A smoking volcano that rears its ragged crown high above all the surrounding hills and peaks is Makooshin; it juts, alone and unsupported, as a bold promontory, five thousand four hundred and seventy-five feet above, and into the green waters of Bering Sea. It is the chief point of scenic interest on Oonalashka Island, and the objective one in particular, if the day be clear, as the visitor sails up and into the harbor of Illoolook. While it is not near so majestic in elevation, or perfect of outline, as the Shishaldin Mountain, yet it is wild and striking. It can be easily ascended in July and August, when the winds do not blow their hardest, and when there is the least snow. No one remembers, nor is there any legend of any disturbance more serious than the shaking of the earth and loud noises which Makooshin is charged with. In 1818 it made the whole island tremble violently during a period of several days, emitting, however, nothing but dense columns of smoke, and fine ashes were sifted lightly everywhere with the winds. A resounding cannonade that then burst from its bowels sorely alarmed the people, however, who fled from their little hamlets clustered at its base.

THE VOLCANO OF MAKOOSHIN: 5,475 FEET

Viewed from Bering Sea: bearing S.E. by S. 26 miles distant. Sept. 26, 1876

Immediately under the steep slopes and large proportions of this quiescent volcano is a small settlement of sixty natives, housed in those typical Aleutian barraboras, with a small chapel, of course. Here, in 1880, lived the oldest inhabitant of the Oonalashka parish, an Aleut who had an undisputed age of eighty-three years. These simple souls have that same faith in the good behavior of Makooshin which distinguished the citizens of Herculaneum and Pompeii with reference to the dangers of Vesuvius. But the most amusing indignation is expressed by them in speaking of the bad behavior of an Oomnak crater, just across the straits from them, which in 1878 broke out into earthquakes, smoke, fire, and mud-showers, that so frightened the fish all about in these waters as to literally cause a famine at Makooshin. The finny tribes seem to be driven off by a trembling of the rocky bottom to the sea.

It was at Makooshin that the first Russians landed under Stepan Glottov in 1757. These traders in their reports declared that the natives here then “were very numerous and warlike,” and that they had a great deal of that peculiar trouble with them which we so thoroughly understand now in the light of their infamous record. Certain it is that a more innocent-looking, indolent group of Aleutes cannot be found in all this region to-day than are these descendants of the “blood-thirsty savages,” which Glottov saw in council here. They trap cross-foxes on the flanks of the great mountain which overshadows their settlement, and do but little else. They are not at all impressed by the volcano, and cannot understand why we should walk over a long portage of eight miles from Oonalashka Harbor just to ascend it: because, they say truly, that the chances are ten to one against our seeing anything when we shall get up there, inasmuch as fog will surely shut down over everything. In spite, however, of their argument we ascended, and they were right. We could not see a rod beyond our footing in any direction, and had it not been for their guidance, as the fog continued, we would have had a very difficult matter in regaining the lowlands at all that day.[78]
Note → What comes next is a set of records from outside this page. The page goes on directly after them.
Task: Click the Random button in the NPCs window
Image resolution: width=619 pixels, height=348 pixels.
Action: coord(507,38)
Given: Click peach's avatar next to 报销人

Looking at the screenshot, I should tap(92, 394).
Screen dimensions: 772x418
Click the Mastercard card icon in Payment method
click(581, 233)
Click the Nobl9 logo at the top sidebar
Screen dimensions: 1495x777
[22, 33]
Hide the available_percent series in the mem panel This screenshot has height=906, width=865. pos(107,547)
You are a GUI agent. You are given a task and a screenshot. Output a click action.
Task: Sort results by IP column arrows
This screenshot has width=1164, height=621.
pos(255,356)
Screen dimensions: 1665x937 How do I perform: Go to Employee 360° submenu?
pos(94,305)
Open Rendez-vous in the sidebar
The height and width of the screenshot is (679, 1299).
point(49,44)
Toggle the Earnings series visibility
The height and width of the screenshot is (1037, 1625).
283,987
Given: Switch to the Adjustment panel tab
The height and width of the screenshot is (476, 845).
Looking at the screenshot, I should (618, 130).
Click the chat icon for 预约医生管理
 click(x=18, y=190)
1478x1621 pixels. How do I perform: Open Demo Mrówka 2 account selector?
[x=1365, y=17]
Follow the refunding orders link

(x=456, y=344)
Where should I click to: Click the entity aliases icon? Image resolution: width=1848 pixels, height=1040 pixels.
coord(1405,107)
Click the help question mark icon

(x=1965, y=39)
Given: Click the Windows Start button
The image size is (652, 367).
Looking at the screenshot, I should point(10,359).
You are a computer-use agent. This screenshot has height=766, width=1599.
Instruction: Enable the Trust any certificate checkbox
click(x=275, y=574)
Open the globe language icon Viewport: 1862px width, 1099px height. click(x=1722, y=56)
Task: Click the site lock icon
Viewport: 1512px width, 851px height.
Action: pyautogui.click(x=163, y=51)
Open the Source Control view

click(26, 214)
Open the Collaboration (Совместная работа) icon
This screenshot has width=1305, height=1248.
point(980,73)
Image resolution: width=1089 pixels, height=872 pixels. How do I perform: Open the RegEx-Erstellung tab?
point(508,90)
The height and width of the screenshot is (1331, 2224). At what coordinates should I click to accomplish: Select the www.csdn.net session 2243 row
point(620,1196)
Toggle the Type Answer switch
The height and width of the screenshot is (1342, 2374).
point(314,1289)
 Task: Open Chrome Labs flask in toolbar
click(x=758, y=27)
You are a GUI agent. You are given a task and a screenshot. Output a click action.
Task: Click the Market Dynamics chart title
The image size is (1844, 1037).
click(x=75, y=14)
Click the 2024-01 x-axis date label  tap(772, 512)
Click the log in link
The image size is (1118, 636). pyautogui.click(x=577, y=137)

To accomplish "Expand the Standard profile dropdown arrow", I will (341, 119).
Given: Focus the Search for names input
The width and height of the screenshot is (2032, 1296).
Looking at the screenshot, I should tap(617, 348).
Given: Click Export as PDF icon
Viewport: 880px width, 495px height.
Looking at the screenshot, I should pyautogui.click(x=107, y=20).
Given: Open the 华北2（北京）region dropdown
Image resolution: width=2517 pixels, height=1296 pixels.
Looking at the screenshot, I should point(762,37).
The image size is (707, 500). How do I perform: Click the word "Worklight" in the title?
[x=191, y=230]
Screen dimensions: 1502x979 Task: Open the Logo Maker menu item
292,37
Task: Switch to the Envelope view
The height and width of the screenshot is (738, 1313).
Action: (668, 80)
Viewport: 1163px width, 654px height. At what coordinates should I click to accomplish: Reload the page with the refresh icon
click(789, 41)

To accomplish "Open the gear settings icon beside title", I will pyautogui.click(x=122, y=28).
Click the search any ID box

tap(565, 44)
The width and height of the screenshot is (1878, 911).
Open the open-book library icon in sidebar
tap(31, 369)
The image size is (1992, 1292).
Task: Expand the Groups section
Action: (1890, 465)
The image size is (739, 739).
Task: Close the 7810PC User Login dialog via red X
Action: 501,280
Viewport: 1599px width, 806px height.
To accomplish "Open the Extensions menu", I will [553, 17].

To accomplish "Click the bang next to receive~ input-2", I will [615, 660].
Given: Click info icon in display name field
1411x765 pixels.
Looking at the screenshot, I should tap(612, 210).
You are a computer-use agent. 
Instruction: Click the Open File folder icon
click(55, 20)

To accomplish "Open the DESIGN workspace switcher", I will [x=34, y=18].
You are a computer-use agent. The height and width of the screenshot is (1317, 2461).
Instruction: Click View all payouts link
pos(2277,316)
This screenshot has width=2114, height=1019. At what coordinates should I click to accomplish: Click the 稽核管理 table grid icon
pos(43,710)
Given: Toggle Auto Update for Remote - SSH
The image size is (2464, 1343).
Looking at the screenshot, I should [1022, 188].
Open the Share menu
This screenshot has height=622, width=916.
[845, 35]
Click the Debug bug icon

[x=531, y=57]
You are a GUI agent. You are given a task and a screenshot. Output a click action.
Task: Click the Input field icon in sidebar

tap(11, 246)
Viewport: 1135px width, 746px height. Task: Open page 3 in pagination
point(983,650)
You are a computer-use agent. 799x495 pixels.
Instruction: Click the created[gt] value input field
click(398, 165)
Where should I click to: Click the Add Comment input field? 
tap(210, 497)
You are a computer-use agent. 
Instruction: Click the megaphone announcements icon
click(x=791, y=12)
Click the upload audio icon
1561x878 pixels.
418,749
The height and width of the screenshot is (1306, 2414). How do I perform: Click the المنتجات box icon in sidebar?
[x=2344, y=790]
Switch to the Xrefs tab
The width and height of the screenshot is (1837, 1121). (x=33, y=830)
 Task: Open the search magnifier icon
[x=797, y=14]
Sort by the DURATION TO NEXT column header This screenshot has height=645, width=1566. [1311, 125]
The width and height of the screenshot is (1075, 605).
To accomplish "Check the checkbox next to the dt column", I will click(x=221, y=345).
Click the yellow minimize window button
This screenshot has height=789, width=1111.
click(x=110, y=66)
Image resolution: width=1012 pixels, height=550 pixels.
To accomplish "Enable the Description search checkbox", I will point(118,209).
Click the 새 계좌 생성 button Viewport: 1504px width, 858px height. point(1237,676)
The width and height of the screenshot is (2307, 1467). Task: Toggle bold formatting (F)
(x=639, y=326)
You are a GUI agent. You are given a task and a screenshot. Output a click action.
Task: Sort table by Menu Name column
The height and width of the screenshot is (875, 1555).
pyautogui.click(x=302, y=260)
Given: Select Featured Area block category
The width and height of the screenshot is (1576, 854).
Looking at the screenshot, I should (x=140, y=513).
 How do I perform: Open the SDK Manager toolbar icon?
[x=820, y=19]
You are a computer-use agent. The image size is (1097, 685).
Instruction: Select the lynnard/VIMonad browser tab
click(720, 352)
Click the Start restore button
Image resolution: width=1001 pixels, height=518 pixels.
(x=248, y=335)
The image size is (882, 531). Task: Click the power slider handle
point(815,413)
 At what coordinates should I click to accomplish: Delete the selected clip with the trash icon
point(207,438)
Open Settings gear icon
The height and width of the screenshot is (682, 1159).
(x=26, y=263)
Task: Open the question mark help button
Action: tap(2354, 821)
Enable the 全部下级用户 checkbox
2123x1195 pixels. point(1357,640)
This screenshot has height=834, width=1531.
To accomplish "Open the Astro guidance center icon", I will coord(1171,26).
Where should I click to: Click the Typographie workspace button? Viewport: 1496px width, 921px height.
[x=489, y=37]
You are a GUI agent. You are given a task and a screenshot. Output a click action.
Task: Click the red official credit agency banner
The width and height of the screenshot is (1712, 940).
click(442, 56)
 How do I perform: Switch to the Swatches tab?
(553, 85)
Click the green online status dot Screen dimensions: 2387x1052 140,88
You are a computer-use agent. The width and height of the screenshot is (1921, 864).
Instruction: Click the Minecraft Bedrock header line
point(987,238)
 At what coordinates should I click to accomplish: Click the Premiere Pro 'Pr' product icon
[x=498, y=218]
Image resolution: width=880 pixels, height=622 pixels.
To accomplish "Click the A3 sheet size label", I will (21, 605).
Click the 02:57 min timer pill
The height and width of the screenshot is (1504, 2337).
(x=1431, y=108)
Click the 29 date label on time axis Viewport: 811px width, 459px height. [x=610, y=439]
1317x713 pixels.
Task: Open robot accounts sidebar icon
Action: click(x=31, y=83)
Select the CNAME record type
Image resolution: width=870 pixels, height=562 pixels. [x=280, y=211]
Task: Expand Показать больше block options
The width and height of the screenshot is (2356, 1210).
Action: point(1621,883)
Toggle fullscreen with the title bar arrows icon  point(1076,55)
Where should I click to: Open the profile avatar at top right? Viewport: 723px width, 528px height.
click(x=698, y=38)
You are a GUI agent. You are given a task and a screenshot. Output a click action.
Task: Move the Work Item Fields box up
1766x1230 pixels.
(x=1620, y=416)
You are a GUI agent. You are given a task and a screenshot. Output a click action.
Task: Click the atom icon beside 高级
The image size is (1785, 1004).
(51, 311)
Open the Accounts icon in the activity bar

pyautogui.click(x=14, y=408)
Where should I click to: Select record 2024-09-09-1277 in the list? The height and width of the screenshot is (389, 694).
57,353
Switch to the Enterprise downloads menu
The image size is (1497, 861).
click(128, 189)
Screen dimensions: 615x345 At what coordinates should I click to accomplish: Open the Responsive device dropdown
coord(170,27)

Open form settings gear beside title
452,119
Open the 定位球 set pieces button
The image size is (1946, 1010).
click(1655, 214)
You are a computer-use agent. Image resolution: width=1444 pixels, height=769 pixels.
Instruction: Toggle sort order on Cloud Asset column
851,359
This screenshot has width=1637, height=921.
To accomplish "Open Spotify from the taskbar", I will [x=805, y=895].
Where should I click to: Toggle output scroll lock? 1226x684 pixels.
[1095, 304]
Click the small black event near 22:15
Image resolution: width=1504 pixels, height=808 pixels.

When Makooshin is seen from Bering Sea, in the early autumn, the snow rests upon its peculiar form so as to make a most striking suggestion of its being extended as a huge corpse, with a sheet thrown over the upper part only of the body. The natives have many folk-lore stories and legends which belong to the mountain; but these yarns are like the ballads of our sailor boys, they run on forever, ending in the same manner as they began. A hot spring sends a little rivulet of warm water across our path as we come down, and we notice that most of the boggy places are tinged with iron oxides.